Ecolab provides comprehensive solutions that maximize water and energy usage throughout an operation. In this case story, Ecolab designed and manages the wastewater treatment process for a Northern Californian vineyard producing premium varietal wines for global markets.
The dilemma of what to do with the waste stream created by the winemaking process is faced by every domestic vintner. Solutions are different for every one of them depending on where they are situated and the local and federal regulations for that particular location. One Californian winery, producer of premium wines, manages these important issues with keen environmental awareness. Treatment and release of wastewater had to meet their high corporate standards.
With an expanding market for its wide range of varietal wines, production at the winery had to be increased. An effective treatment process, for the wastewater generated by the plant, had to be designed. The challenge of meeting the waste stream demands, as well as maintaining optimum production at peak efficiency, fell to Jason Simpson. Jason is the Plant Manager for EcoLabs, the contractor responsible for the operation of the wastewater treatment plant at the winery.
The wastewater system was designed by Ecolabs’ subsidiary in Rochester, New York. Part of the Water, Energy and Waste Solutions division of Ecolab, Ecovation Inc. specializes in water treatment and wastewater treatment solutions to lower operating costs and raise energy efficiency. Working in concert with an engineering firm and hydraulic experts from CPE (Corrosion Products & Equipment), Ecovation designed a system which would collect the maximum output of the plant into a wet well, move the effluent to an equalization tank, through a wastewater reactor, and finally, to aerobic holding ponds. The treated wastewater would be used to irrigate the vineyard thus completing a completely “green wastewater process.”
Jake Scherer, Vice President of Sales, Pump Division of CPE coordinated the pump selection. There were numerous considerations.
Corrosion Resistance – The pumps needed to be corrosion resistant due to the acidity of the waste media.
Erosion Resistant Winery Processing Pump Station – Hard metallurgy would be needed to stand up to the course solids (stems, pits, etc.) encountered.

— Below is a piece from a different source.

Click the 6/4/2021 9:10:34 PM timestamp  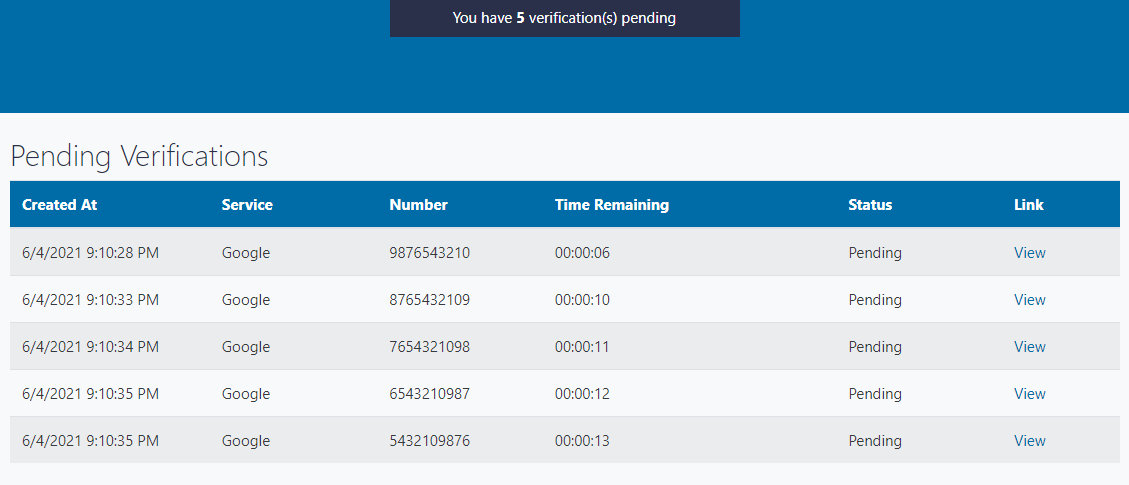point(90,347)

Non-Clog Design – As solids settle-out they would tend to clog pumping action.
Minimal Footprint and Self Priming – Using dry mount pumps would take up too much floor space and need to have reliable priming. Submersible pumps are inherently self-priming and keep cooler being submerged in the liquid.
Reliable – Positioned at the bottom of a deep sump, the pumps would cause operational delays if they needed to be continuously pulled for inspection or maintenance.

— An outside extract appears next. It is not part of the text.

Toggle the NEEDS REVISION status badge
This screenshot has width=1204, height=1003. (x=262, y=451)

Another consideration was providing the capacity needed for year round volume fluctuation.
Vintage volume could fluctuate dramatically through the year. Daily flow through the plant could vary as much as three-fold (for example from 100,000 gallons per day off season to 300,000 gallons a day during the crushing season). As with most systems, the plant and equipment had to be sized to meet the maximum output.